Lo scrivo qui sul mio blog, e ne ho motivo. Dal 2009 circa ero iscritto ad un Social Network, uno di quei servizi online che permettono di scambiare informazioni (di varia rilevanza, molto spesso infima) con alcune cerchie di "amici". Nella maggior parte dei casi si tratta di conoscenze esclusivamente online (perciò ho messo le virgolette). Avete presente FaceBook? Ecco, questo SN era per certi versi simile, per altri molto differente. Si chiamava FriendFeed(.com): se fate veloci potete ancora trovarlo in piedi, agonizzante.

Ero entrato più che altro per noia e inizialmente per curiosità: ne avevo sentito parlare su qualche rubrica online di qualche "guru" di queste cose, che lo definiva SN "di nicchia". E da bravo Gattopardo, le cose "di nicchia" mi sono sempre piaciute. Ma il motivo principale della mia adesione e frequenza era il tempo. Poiché il lavoro stava andando a rotoli, avevo molto tempo a disposizione, pur essendo formalmente tenuto a rimanere in ufficio, con un PC connesso a Internet davanti.

La mia storia su FriendFeed si snoda quindi parallelamente a situazioni molto brutte dal punto di vista lavorativo (accantonamento, poi cassa integrazione, infine licenziamento). Anche per questo non rimpiango quel periodo e quell'ambiente, che mi ricorda per sincronismo molti momenti tristi della mia vita.

In quel SN ero una specie di pesce fuor d'acqua: non sono il tipo a cui piacciono i pettegolezzi (nemmeno su gente "sconosciuta" in Internet), né gli atteggiamenti da combriccola ("tu non sei dei nostri"). Inoltre ho avuto la sfortuna di incrociare elementi che facevano dell'insulto gratuito la ragione della loro esistenza e della loro popolarità "social" in quell'ambiente.

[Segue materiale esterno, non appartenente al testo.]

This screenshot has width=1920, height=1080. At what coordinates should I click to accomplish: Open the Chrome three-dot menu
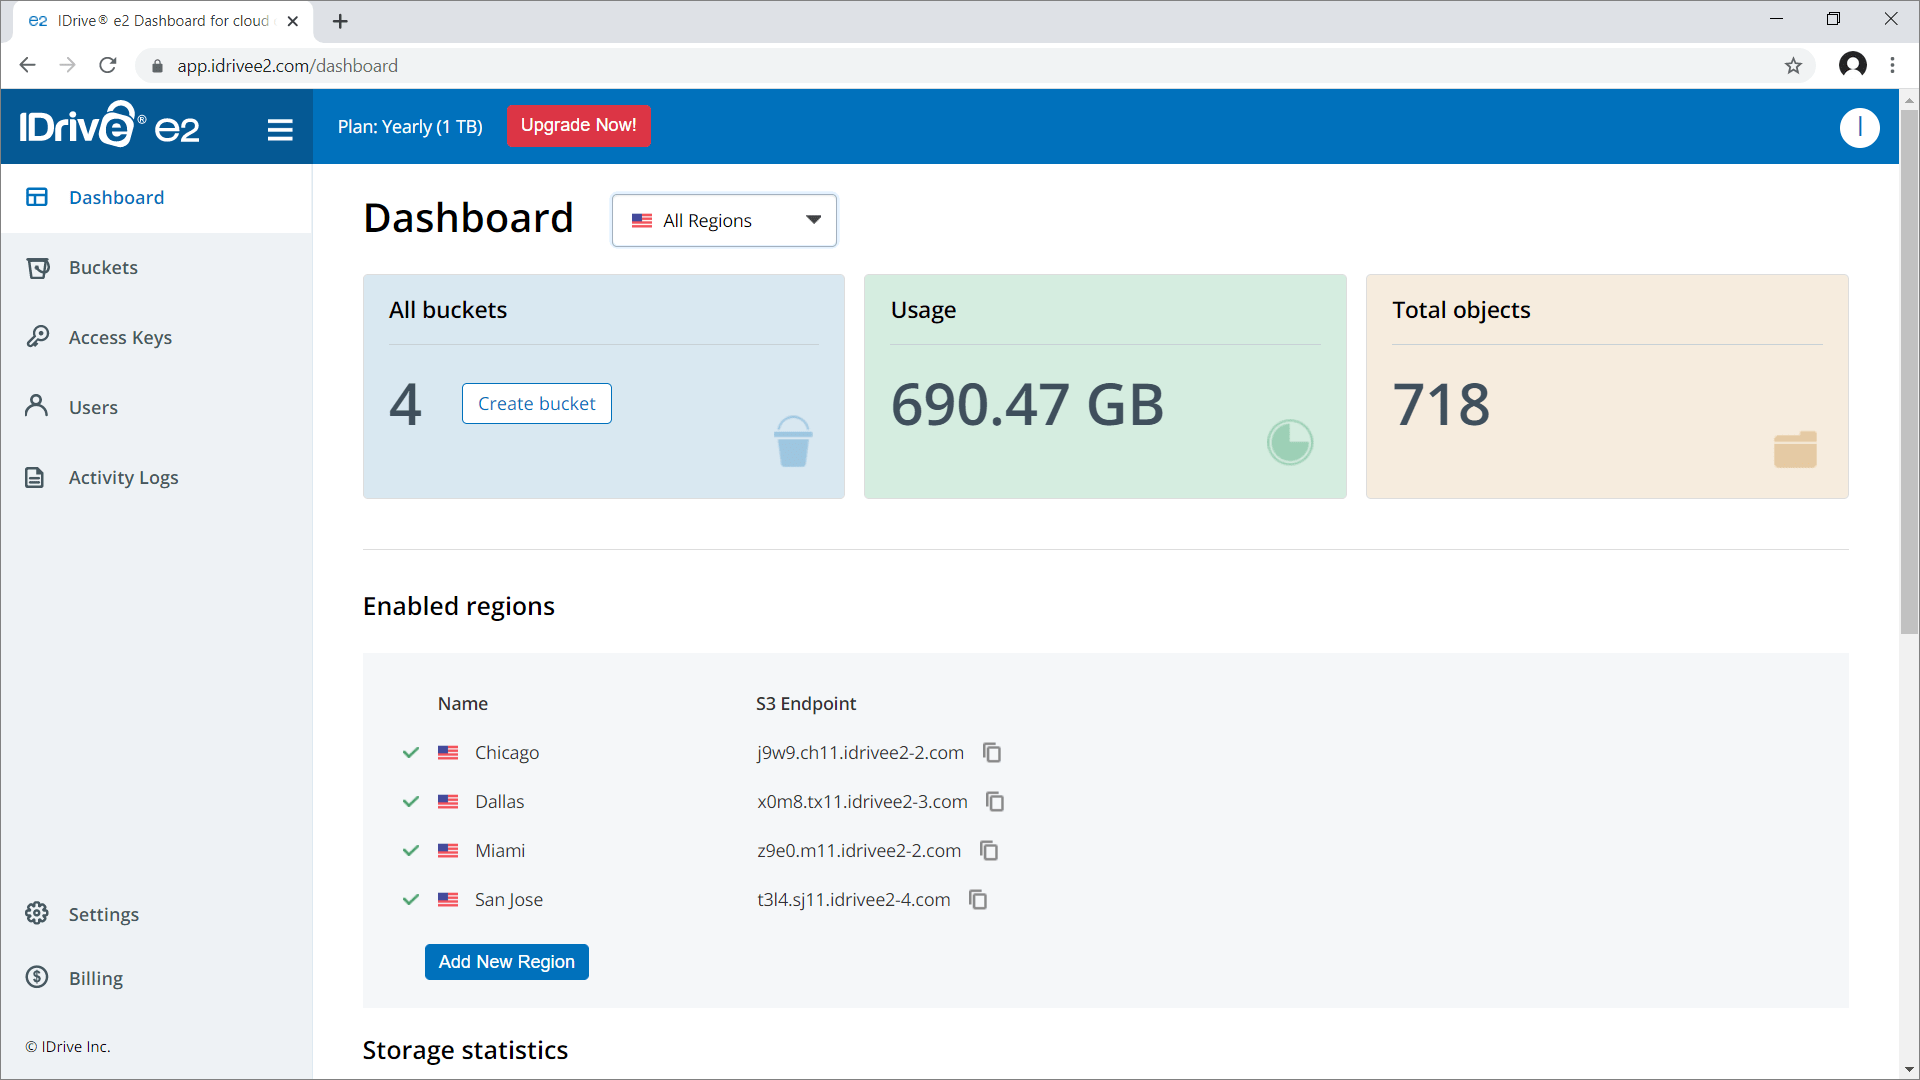point(1892,66)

Ho resistito, anche perché ho incrociato persone con cui era sereno e divertente scambiare quattro parole in quelle mie lunghe ore piene d'angoscia, persone e non soltanto "nickname". Ma nonostante tutto non ho mai pensato che la mia vita fosse lì dentro, né che con quelle persone si potesse instaurare qualche rapporto meno effimero di quel che era. Ho fatto un paio di tentativi per trasformare in amicizia la conoscenza online (tutto sommato, mi era riuscito non molti anni prima), ma qualcosa non ha funzionato. "La realtà ha sempre ragione" e anche questa volta mi sono rassegnato a veder fallire i miei tentativi.

Bilancio complessivo di quasi sei anni: ho capito il meccanismo che governa i SN. Non mi interessa aver a che fare con le persone tramite quel mezzo, anche se non giudico e non biasimo chi lo fa con spirito  aperto e sereno. I SN sono una specie di "Bar" in cui s'incontra più gente "malfamata" che "per bene", e poiché certe "compagnie" non mi sono gradite, meglio evitare. Trovare amici (veri) incontrandoli per caso è talmente raro e miracoloso che il gioco non vale la candela.

Perciò addio FriendFeed, portati dietro tutte le tristezze di questi anni e non farti rivedere mai più.

venerdì 23 gennaio 2015

Parabola

Dio (chiamiamolo così per brevità) un pomeriggio ebbe voglia di fumare la pipa. Seduto in poltrona, prese il tabacco, caricò la sua pipa, prese un fiammifero e FFUMM! lo accese. Dentro la fiamma di quel fiammifero c'è tutto l'Universo. Figurati se lui si accorge che noi esistiamo!

Oltre tutto, quando avrà finito di accendere la pipa, soffierà sulla fiamma del fiammifero e addio Universo e tutto quanto.